– Один из друзей всегда раб другого – вот вам и вся тема дружбы по Лермонтову, – сказала Мила. – Никогда такую тему не дадут по Лермонтову. По Пушкину – запросто: хоть по лирике, хоть по романам, а по Лермонтову – нет. Тему одиночества – вполне, но не дружбы.
Я хотела возразить, что можно ведь и связать эти две темы – дружбы и одиночества – с вязать, чтобы подчеркнуть, что лермонтовские герои тоскуют по единению с миром, что они страдают как раз от того, что это единение недостижимо – ни в светском обществе, ни в мире «простых людей», я хотела напомнить про стихотворение «Сосед», про поэму «Саша», про «Монолог» и «Думу» наконец, но меня опередил Савелий-слева.
– А я так не думаю, – сказал Савелий-слева. – А вы? Нина-Серафимна, вы согласны, что из двух друзей один всегда раб?
– А к вам, к Савелиям, это не относится, – сказала я. – У вас, у Савелиев, всегда паритет.
– Я серьезно, – обиделся Савелий.
Мне стало стыдно:
– Мне сложно сказать, и потом, дело же не в том, как думаю я, а в том, как думает Лермонтов…
– А вы-то как думаете? – не отставал Савелий.

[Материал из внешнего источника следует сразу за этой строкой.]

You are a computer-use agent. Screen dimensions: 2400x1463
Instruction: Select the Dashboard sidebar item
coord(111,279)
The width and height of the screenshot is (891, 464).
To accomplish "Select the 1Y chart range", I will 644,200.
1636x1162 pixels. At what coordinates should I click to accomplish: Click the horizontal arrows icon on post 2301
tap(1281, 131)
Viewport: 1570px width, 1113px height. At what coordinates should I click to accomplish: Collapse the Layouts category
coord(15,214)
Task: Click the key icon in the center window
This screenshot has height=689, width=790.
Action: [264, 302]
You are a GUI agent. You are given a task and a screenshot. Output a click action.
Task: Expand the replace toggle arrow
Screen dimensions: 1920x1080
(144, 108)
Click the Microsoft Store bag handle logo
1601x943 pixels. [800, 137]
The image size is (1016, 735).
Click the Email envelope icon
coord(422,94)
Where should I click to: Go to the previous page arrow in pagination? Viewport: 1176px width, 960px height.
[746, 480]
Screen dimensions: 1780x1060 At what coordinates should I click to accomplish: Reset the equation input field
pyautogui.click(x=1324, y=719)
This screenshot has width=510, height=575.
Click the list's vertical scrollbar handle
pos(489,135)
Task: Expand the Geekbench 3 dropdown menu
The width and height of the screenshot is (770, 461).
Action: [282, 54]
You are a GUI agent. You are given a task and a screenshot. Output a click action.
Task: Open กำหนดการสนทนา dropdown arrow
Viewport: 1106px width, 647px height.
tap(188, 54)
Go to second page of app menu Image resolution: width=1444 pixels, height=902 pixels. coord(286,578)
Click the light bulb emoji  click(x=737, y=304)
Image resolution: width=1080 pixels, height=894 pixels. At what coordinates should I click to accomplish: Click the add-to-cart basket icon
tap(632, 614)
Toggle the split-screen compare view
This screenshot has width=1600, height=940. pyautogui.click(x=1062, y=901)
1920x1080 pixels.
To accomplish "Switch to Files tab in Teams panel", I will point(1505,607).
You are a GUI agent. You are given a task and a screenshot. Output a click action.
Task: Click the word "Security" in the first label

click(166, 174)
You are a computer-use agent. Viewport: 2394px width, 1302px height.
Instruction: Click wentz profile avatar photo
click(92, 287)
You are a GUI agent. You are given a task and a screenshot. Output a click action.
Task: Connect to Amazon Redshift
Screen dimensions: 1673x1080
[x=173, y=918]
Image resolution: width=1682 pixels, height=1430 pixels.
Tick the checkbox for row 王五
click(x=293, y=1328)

– А я думаю, – вздохнула я (вот прицепился!) – я думаю, что все-таки возможна дружба, основанная не на подчинении, а на взаимном уважении, взаимном интересе, что ли. Вот, допустим, ты (ну, в смысле, конечно, вы, но мы же сейчас вроде друзья – значит, «ты») хорошо рисуешь, а я, допустим, так не могу. И дело ведь не в том, что ты кисточку в руках держать умеешь, а в том, что ты видишь мир не так, как я – раз ты художник, значит, воспринимаешь все как-то иначе, острее что ли… при том, конечно, что у нас совпадает система нравственных ценностей – иначе как бы мы дружили, если бы ты захотел убить, допустим, Грушницкого, а я бы, скажем, была против, я бы ведь должна была или тебя отговорить, или вообще с тобой не дружить.
– Так они с Вернером и не дружили, они – приятели! – сказал Савелий-слева.
– Вот именно, а друг – он бы морду набил, поссорился, застрелил бы в конце концов, но убить не позволил.
– Вот оно как! Так это, оказывается, Вернер виноват, что Печорин Грушницкого убил, – лениво протянула Мила. – Свежая интерпретация.
– Конечно, – я даже не взглянула на Милу. – Он – слабак. Спасовал перед Печориным, Недомефистофель.
– А можно я это в сочинении напишу? – не унималась Мила.
– Слушай, достала! – бросил Савелий-слева, тоже не поворачиваясь к Миле, и – мне: – Ну, и…
– Ну, и… Короче, понятно: мы не будем убивать Грушницкого. А в остальном мы, то есть не мы, конечно, а в смысле друзья – разные. Потому что ты – другой. То есть вроде у тебя и мой мир, а вроде и другой, то есть ты мой мир видишь как-то не так. А как? А что ты думаешь о предопределении? О судьбе? А я думаю… Я думаю, что друг – это не другой я. Это другой мир. Дружественный, но очень другой. И потому очень интересный. Но это бывает редко.
И пока я несла всю эту хрень, еще не зная, чем она может закончиться, мне становилось все грустнее и грустнее, потому что чем дольше я ее несла, тем отчетливее я понимала, что друг – это Подкормкин. И что он у меня был, ну не у меня, так у Мити, но все-таки и у меня.
– А разве не Лика? – удивитесь вы. – Мы думали, что ты дружила с Ликой. Или ты, Ниночка, хочешь сказать, что Лика – раб?
Нет, я не хочу сказать, что Лика раб, я хочу сказать, что Лика – говно. А еще паскуда, мразь, тварь, воровка… Я хочу сказать, что она – лакей, потому что она – подлый холоп.
– Стоп-стоп-стоп! – закричите вы. – А ты, Ниночка, ты, можно подумать, такая замечательная, такая благородная, возвышенная и утонченная, настолько утонченная, что не можешь удержаться от бабской злости? Как это пОшло, Ниночка, как банально! – И вы даже головой покачаете от досады и разочарования. – А, может быть, ты, Ниночка, тоже в чем-то перед нею виновата? Не думала об этом?